日本大百科全書(ニッポニカ) 「大聖寺一揆」の意味・わかりやすい解説
大聖寺一揆
だいしょうじいっき
1712年(正徳2)加賀国大聖寺藩領江沼(えぬま)郡那谷寺(なたでら)(石川県小松市)ほか80か村の農民が年貢の減免を求めて起こした百姓一揆。暴風・塩害による凶作によって、村々が減免要求の訴願闘争を起こした。そこで、藩は検見(けみ)役人を派遣したが、減免をまったく認めずに素通りしてしまう立離(たちはなし)村が多かったため、10月6日、期待を裏切られた農民が検見役人に強訴(ごうそ)するとともに、小百姓の一部が紙問屋、茶問屋などの特権商人や十村(とむら)(大庄屋(おおじょうや))などを打毀(うちこわ)し、その結果、藩は年貢を4割に減免し、1万2000石弱の藩貸米を与えた。

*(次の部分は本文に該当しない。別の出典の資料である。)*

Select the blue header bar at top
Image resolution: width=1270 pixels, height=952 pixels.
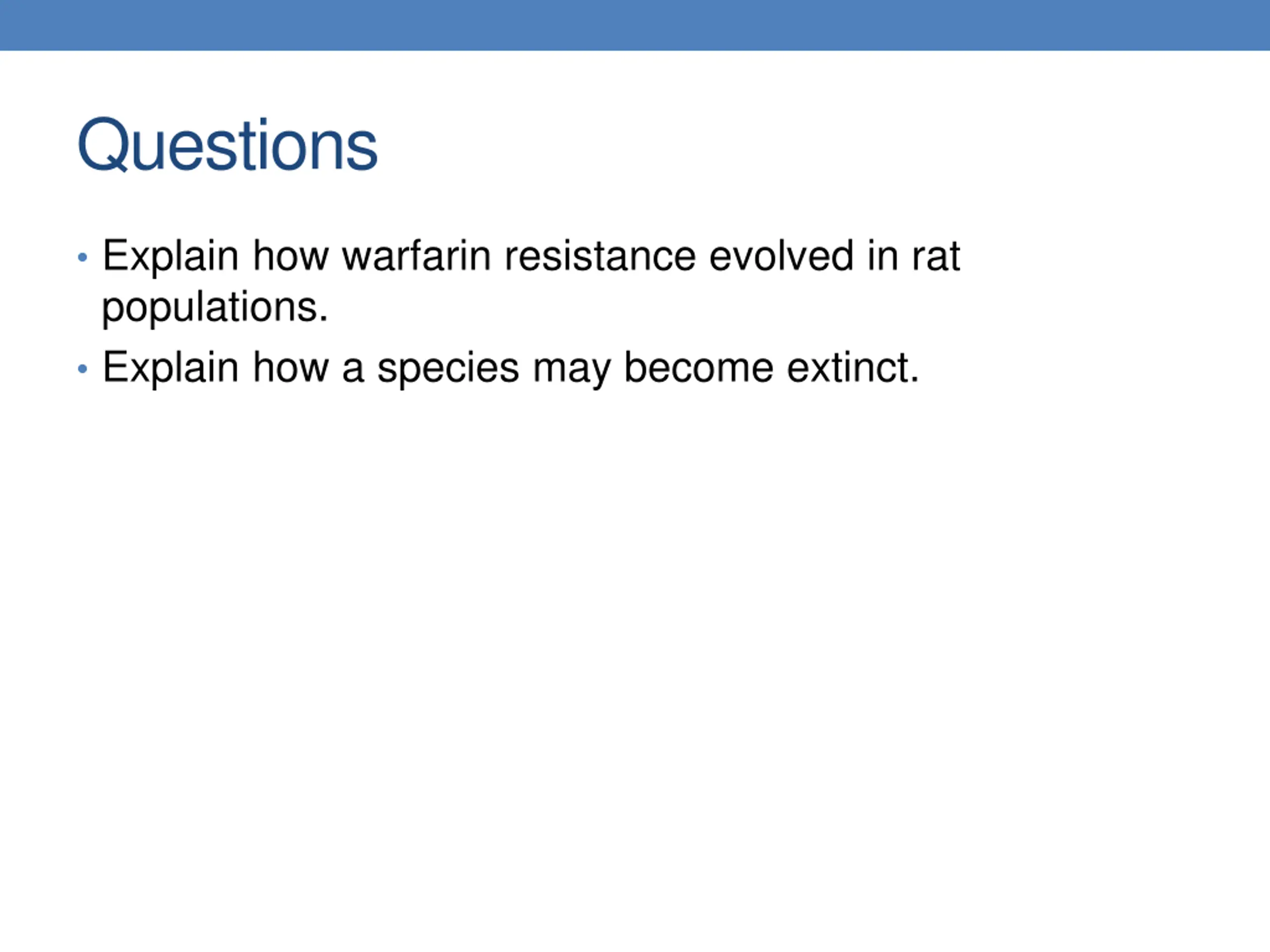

この一揆は、病人・身体障害者以外の15歳から65歳までの男は1人残らず、しかも肝煎(きもいり)(名主)などの村役人から頭振(あたまふり)(水呑(みずのみ)百姓)・下人(げにん)に至るまで、十村以外のすべての農民諸階層が参加した惣(そう)百姓一揆の典型である。また、全藩領的規模の農民が参加して強訴し、打毀を併発したことから、激しい打毀を伴う全藩的強訴の画期をなすものと評価されている。この一揆の史料『那谷寺通夜(なたでらつや)物語』は、民間の一揆文学の初期のものとして著名である。